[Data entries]
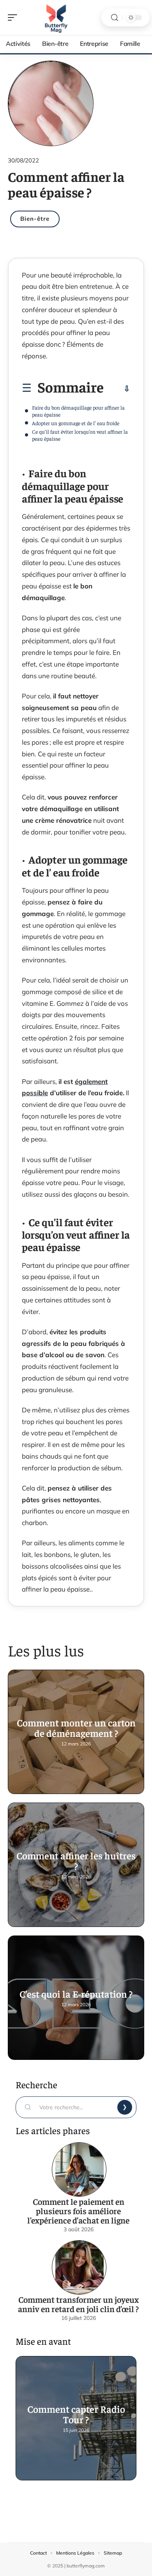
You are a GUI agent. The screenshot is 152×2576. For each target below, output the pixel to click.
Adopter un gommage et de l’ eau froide (75, 422)
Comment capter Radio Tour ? (76, 2414)
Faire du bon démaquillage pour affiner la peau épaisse (78, 411)
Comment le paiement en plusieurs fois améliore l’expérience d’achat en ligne (78, 2210)
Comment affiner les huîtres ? (76, 1860)
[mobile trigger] (14, 17)
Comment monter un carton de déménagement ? (76, 1727)
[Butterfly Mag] (56, 17)
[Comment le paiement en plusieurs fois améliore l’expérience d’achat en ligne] (79, 2169)
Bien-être (34, 218)
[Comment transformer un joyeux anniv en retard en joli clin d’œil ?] (79, 2267)
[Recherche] (114, 18)
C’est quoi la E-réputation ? (76, 1994)
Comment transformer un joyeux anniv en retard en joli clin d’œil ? (78, 2304)
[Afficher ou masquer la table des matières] (117, 388)
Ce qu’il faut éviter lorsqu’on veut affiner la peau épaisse (80, 435)
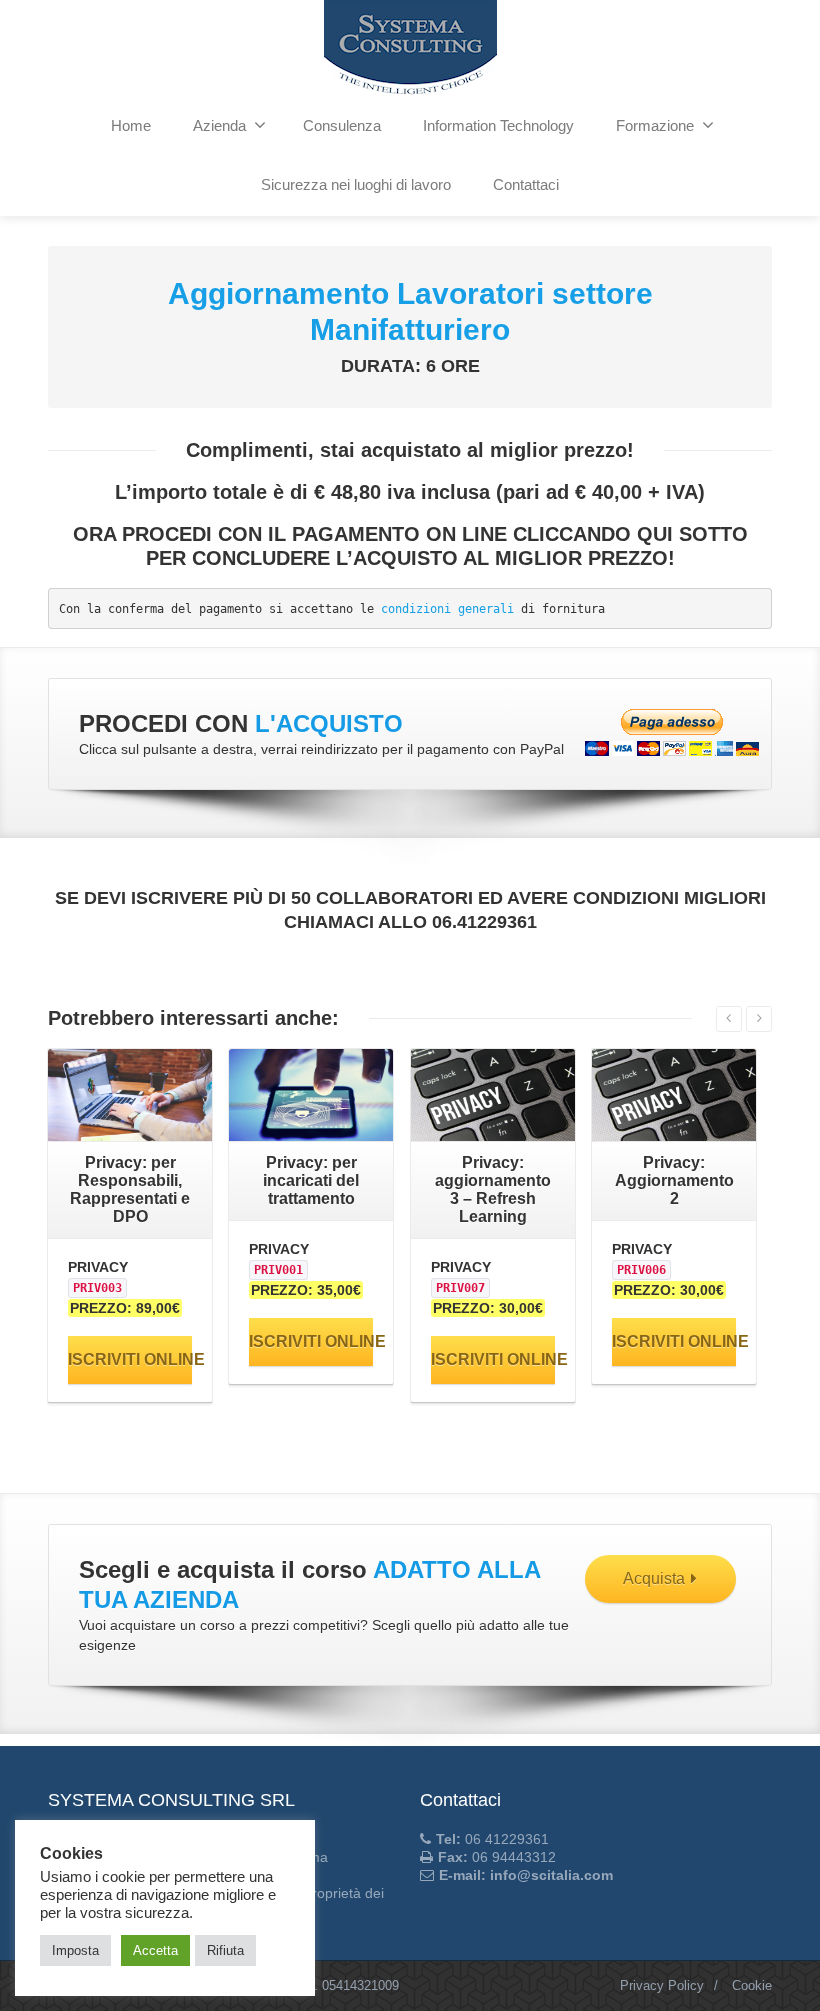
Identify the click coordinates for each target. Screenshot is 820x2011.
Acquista (654, 1578)
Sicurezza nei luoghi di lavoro (356, 184)
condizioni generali (447, 609)
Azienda (219, 125)
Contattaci (526, 184)
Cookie (752, 1985)
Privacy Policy (662, 1985)
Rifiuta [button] (225, 1950)
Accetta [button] (155, 1950)
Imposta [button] (75, 1950)
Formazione (655, 125)
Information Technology (498, 125)
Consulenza (342, 125)
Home (131, 125)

WORK INSTRUCTION
Scan the records for the word "each" and copy every line where it is found.

SOLUTION TO THE PROBLEM
You are a GUI agent. The screenshot is 152×2576. For each target below, output the pixel to click.
Identify the click coordinates for each target. Screenshot is 820x2011.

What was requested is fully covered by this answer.